Et l’immigration clandestine représente pour la Grèce et l’Italie un défi commun supplémentaire, souligne la ministre qui poursuit « notre position géographique en Méditerranée ainsi que notre rôle en tant que « porte d’accès » en Europe attirent un très grand nombre d’immigrés vers nos deux pays, rendant la coopération indispensable. A cette fin, nous devons renforcer les mécanismes communautaires ainsi que les fonds y relatifs. Dans ce contexte, la Grèce soutient le renforcement du Service européen des frontières extérieures (Frontex) en vue de créer très rapidement un réseau de coopération efficace de l’UE pour effectuer des patrouilles continues en mer Méditerranée ».
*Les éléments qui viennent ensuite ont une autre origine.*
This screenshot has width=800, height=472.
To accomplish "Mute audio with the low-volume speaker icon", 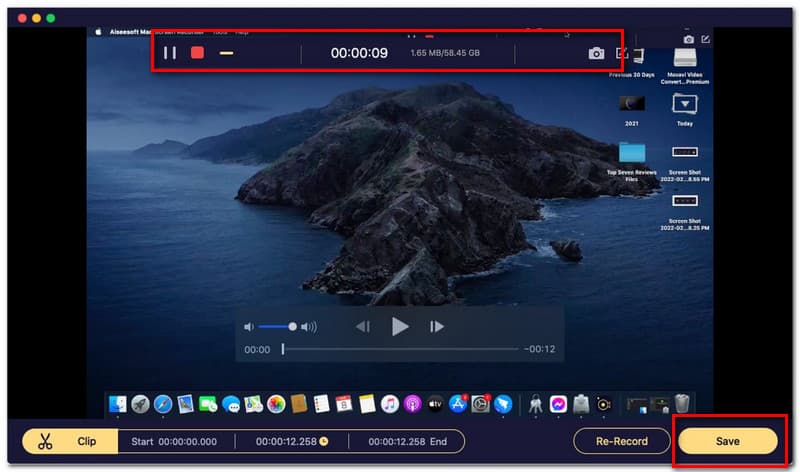I will point(248,326).
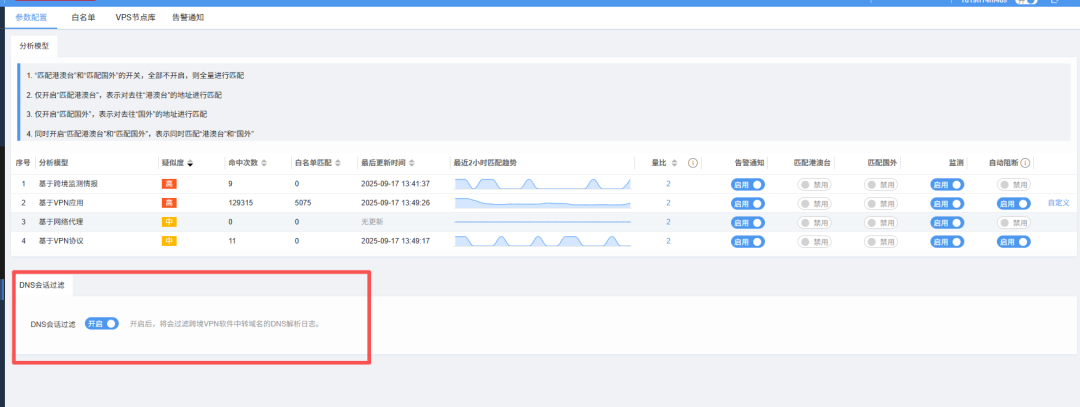Image resolution: width=1080 pixels, height=407 pixels.
Task: Click the info icon beside 量比
Action: coord(693,163)

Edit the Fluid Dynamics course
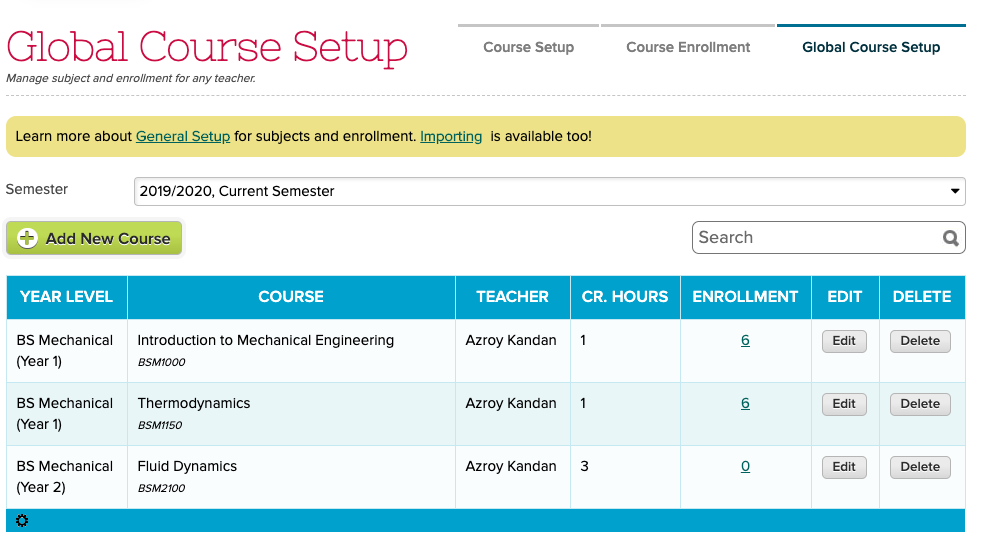(844, 467)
En ce concerne le Kosovo, Mme Bakoyannis réitère la position commune de la Grèce et de l’Italie : « Nos pays souhaitent contribuer à la transformation de cette région qui a beaucoup souffert, en une région européenne de paix, de stabilité et de développement. Plus particulièrement, le problème de la définition du futur statut du Kosovo traverse une phase particulièrement critique. Il s’agit manifestement d’un processus complexe qui exige une l’attention particulière et de la volonté politique positive de la part de toutes les parties intéressées. Dans ce contexte, conclut la ministre, nous avons soutenu les efforts consentis par le médiateur des Nations Unies, M. M. Ahtisaari ainsi que par la communauté internationale afin d’atteindre un compromis qui nous permettra d’arriver à une solution durable et équilibrée qui garantira l’égalité des droits, des opportunités de développement et de bien-être pour tous ses citoyens, conformément aux principes et aux valeurs de l’Europe unie.